Extracted material:
=== Section Start ===

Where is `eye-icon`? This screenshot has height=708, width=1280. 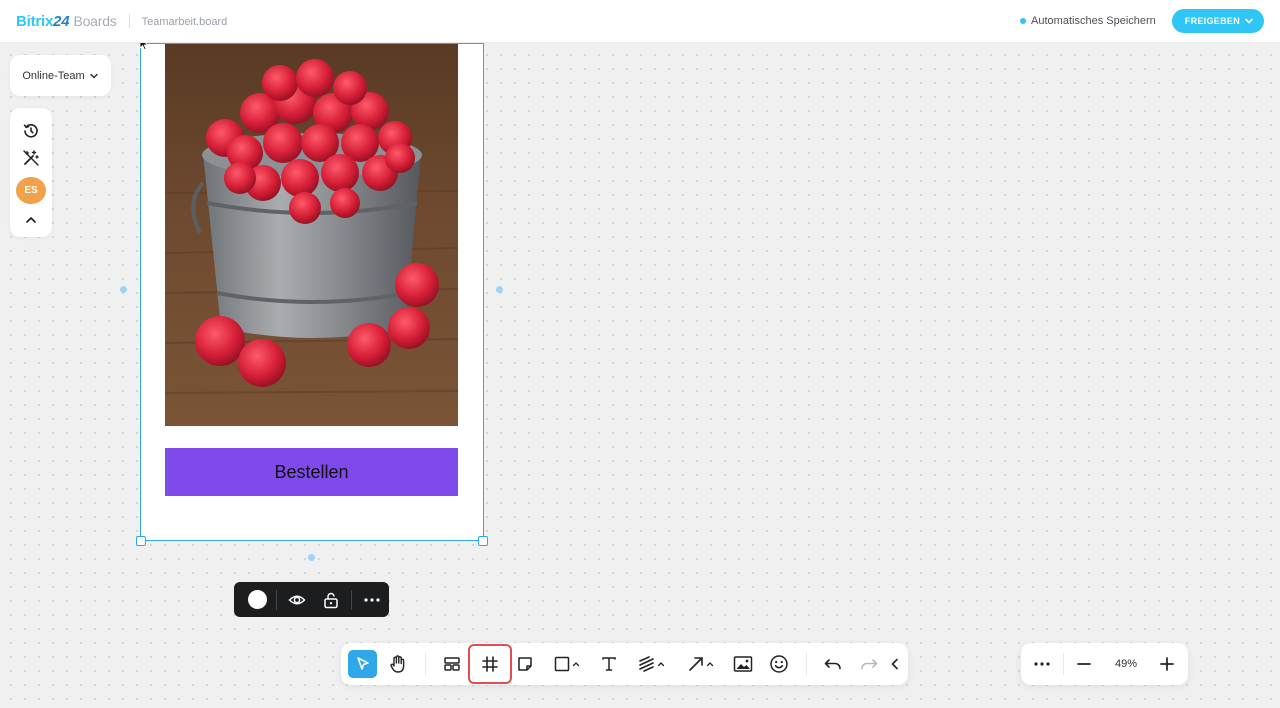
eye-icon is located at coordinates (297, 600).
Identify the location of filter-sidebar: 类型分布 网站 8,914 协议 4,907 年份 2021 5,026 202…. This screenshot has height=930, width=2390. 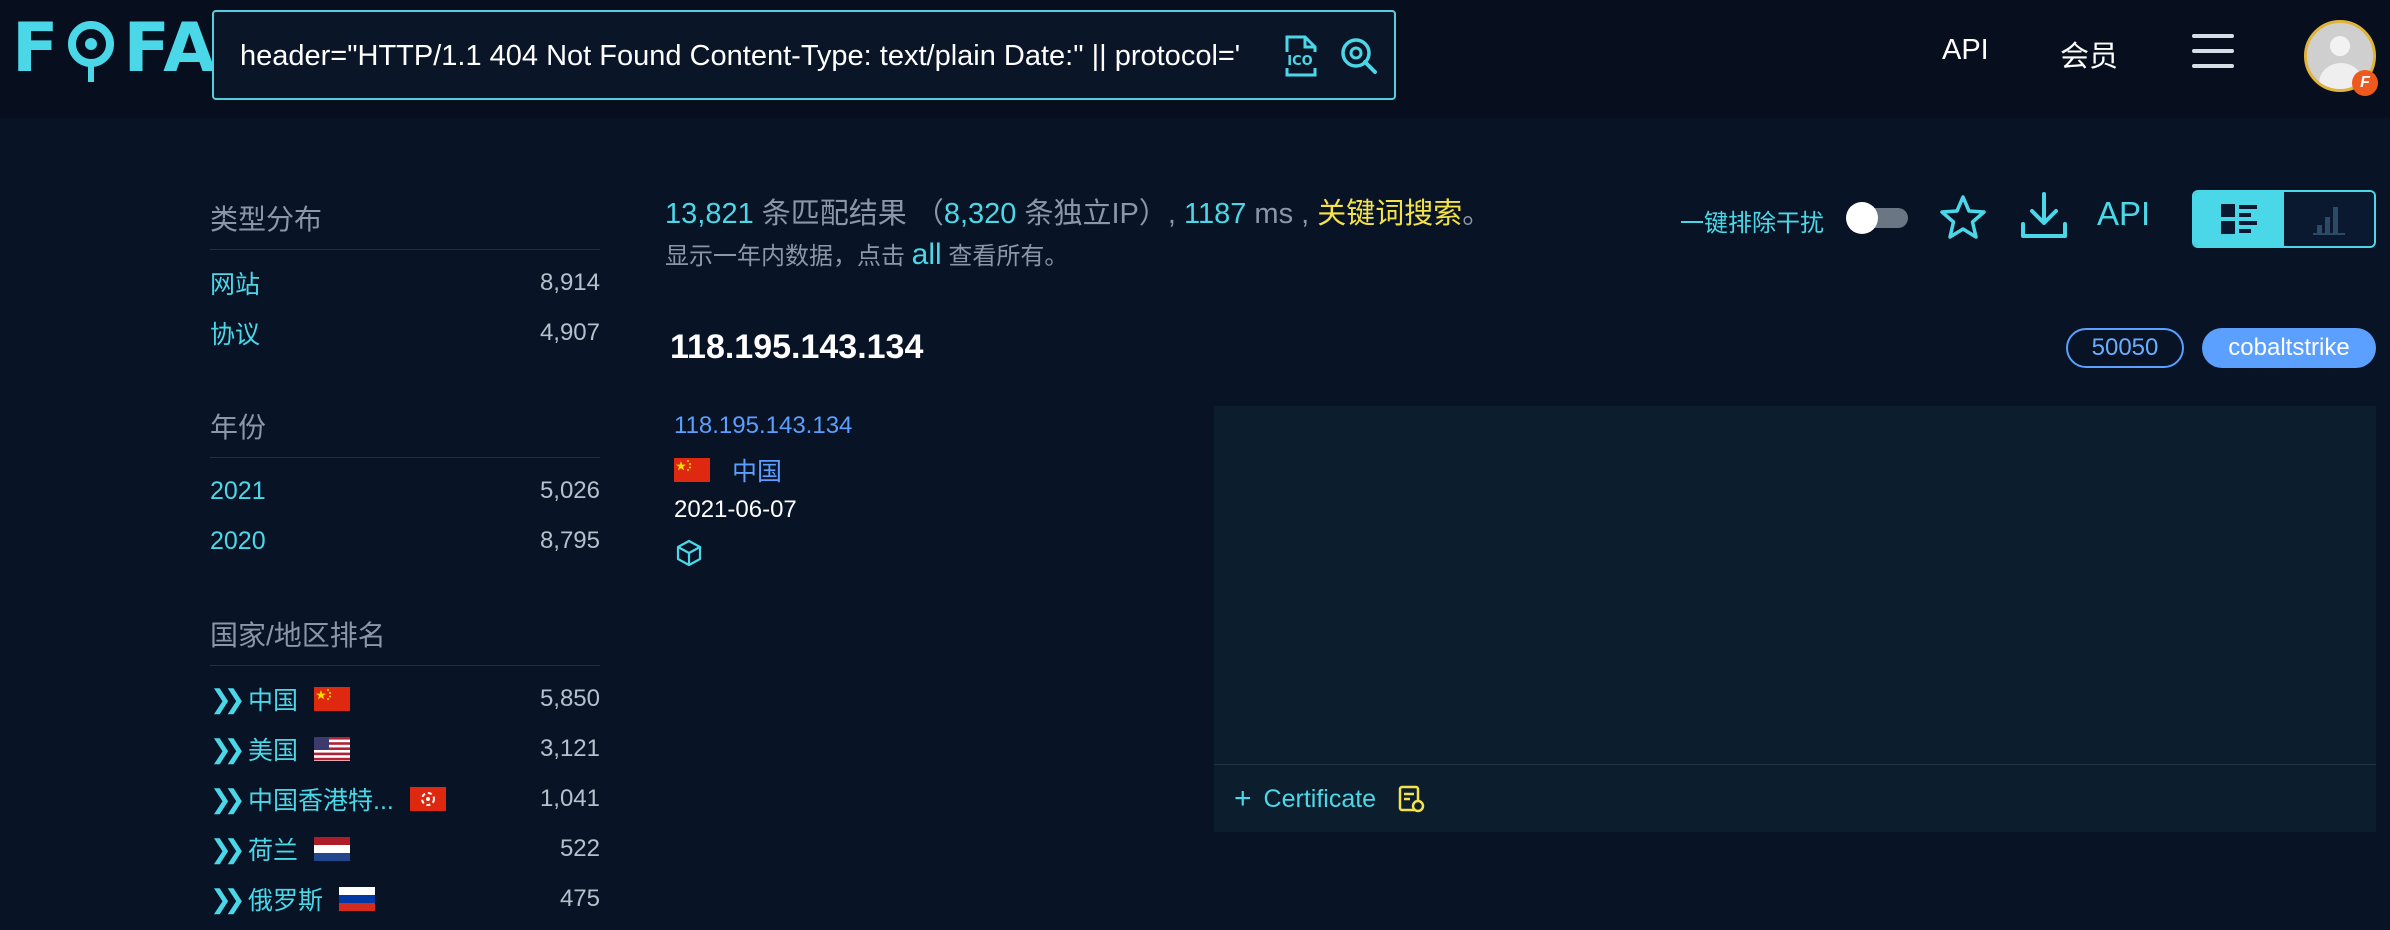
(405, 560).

=== Section End ===
=== Section Start ===

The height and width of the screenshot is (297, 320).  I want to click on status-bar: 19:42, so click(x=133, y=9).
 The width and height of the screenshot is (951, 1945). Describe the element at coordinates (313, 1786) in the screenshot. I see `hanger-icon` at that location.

=== Section End ===
=== Section Start ===

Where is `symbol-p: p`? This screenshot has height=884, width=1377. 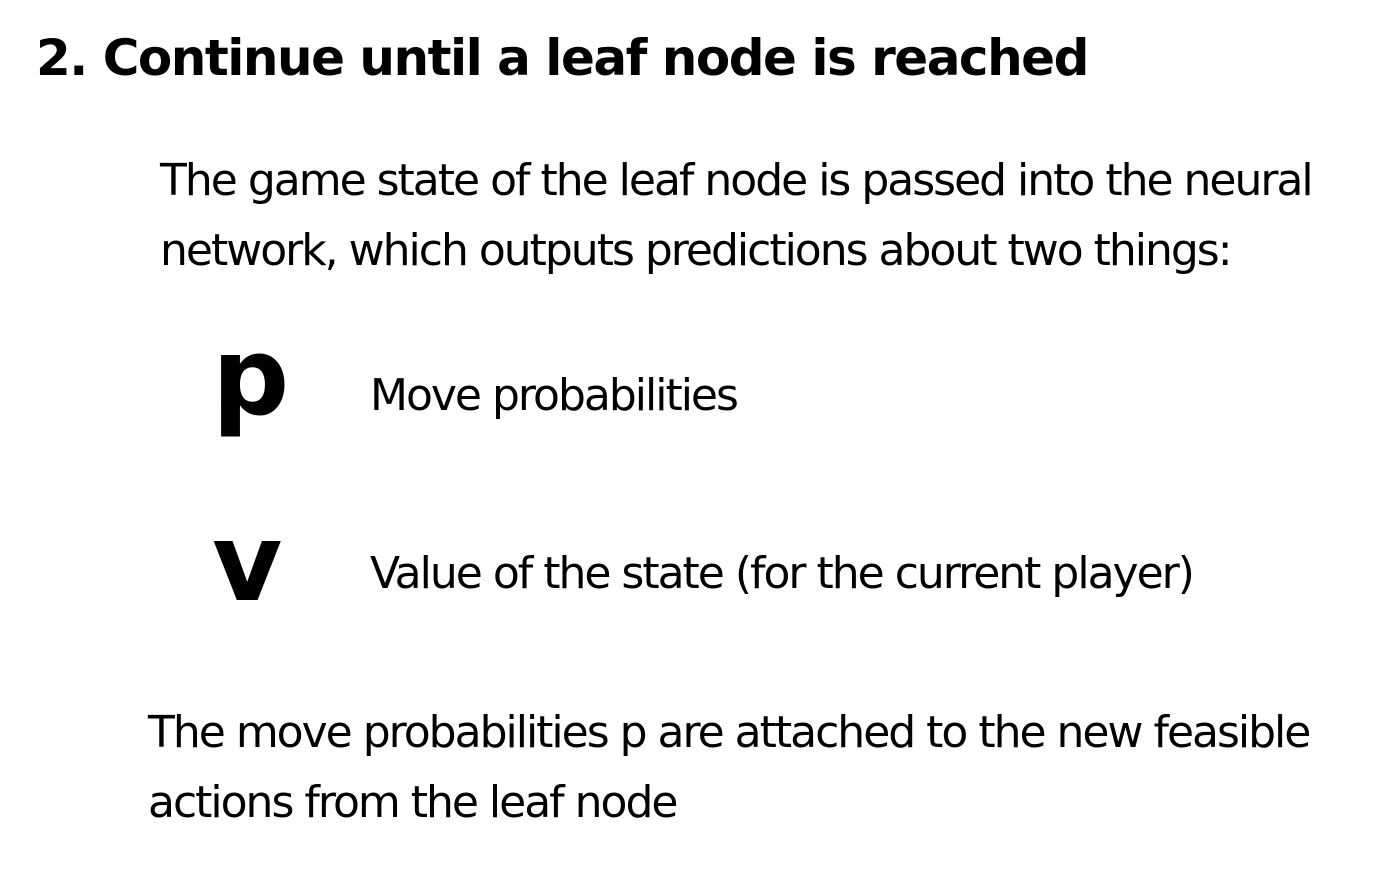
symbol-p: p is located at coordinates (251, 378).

=== Section End ===

To do:
Turn the material from the line containing "The height and" down to the line containing "The width and", both included, into a Markdown table with the columns Row and Line, skipping blank lines.

Exercise output:
| Row | Line |
|---|---|
| 1 | The height and width of the screenshot is (297, 320).  I want to click on status-bar: 19:42, so click(x=133, y=9). |
| 2 |  The width and height of the screenshot is (951, 1945). Describe the element at coordinates (313, 1786) in the screenshot. I see `hanger-icon` at that location. |